May 30, 2004 21:08
the pressure mounts the longer i consider myself a college grad. pressure, namely, to make something of myself. or whatever. (there's this great clock i want to get...it's got a totally white face, save for the word "whatever" scrawled across the middle. all of the numbers are in a heap on the bottom of the face. i rememeber regarding time like that, and wish i still could.) i tell people i have these high-minded aspirations to get a PhD and teach, but is that really what i want? to be in school for 4 to 6 more years? the more i realize that i am a child of NOW, i understand that i'll probably never know what i want until i've either got it or missed out on it. the girl lacks foresight, they say. they're right. and hindsight is completely worthless because we're so conditioned to avoid making the same mistakes. that's what parents should say to their kids (what i wish my mom had said to me): not 'don't make mistakes,' but 'don't make the same mistakes I did.' of course, that presupposes that parents own up to their faults...my mom never has (possibly the closest instance would've been when i told her i'd be voting democratic in the upcoming election, and she hit my dad who was seated next to her and admonished, "you messed up raising her!" so i suppose that's actually an example of the way she skillfully avoids all responsibility for my "mistakes" and takes credit for all my triumphs.)

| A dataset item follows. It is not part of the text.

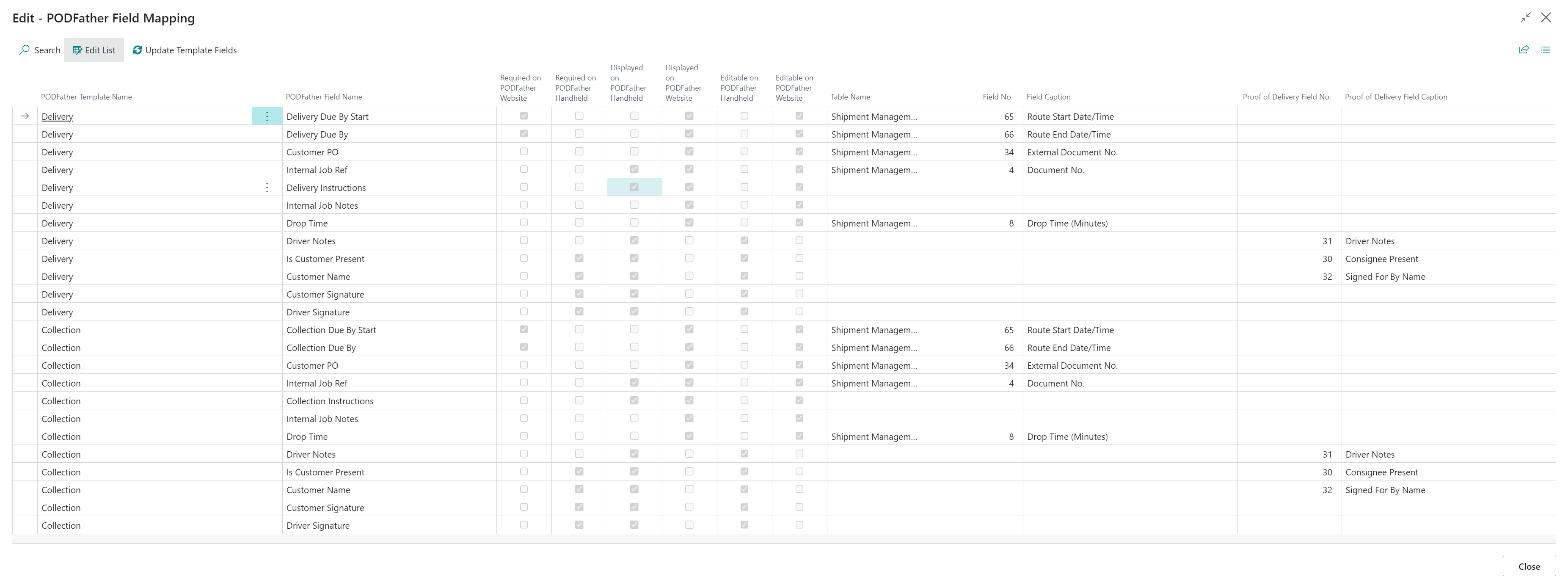
Task: Click the Search magnifier icon
Action: [x=25, y=50]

the future is all set though, in spite of my inability to visualize it clearly. i've found a place in Roswell to call my own. GSU has accepted me into its graduate program. i'm sure i'll find a managable job that'll enable me to pay most of the bills. MOST. i don't really USE electricity or hot water that much after all.....
so. congrats to courtney for graduating...i've been reading all about you and hearing stuff through the LJ and AIM network. and on that note, i'll away!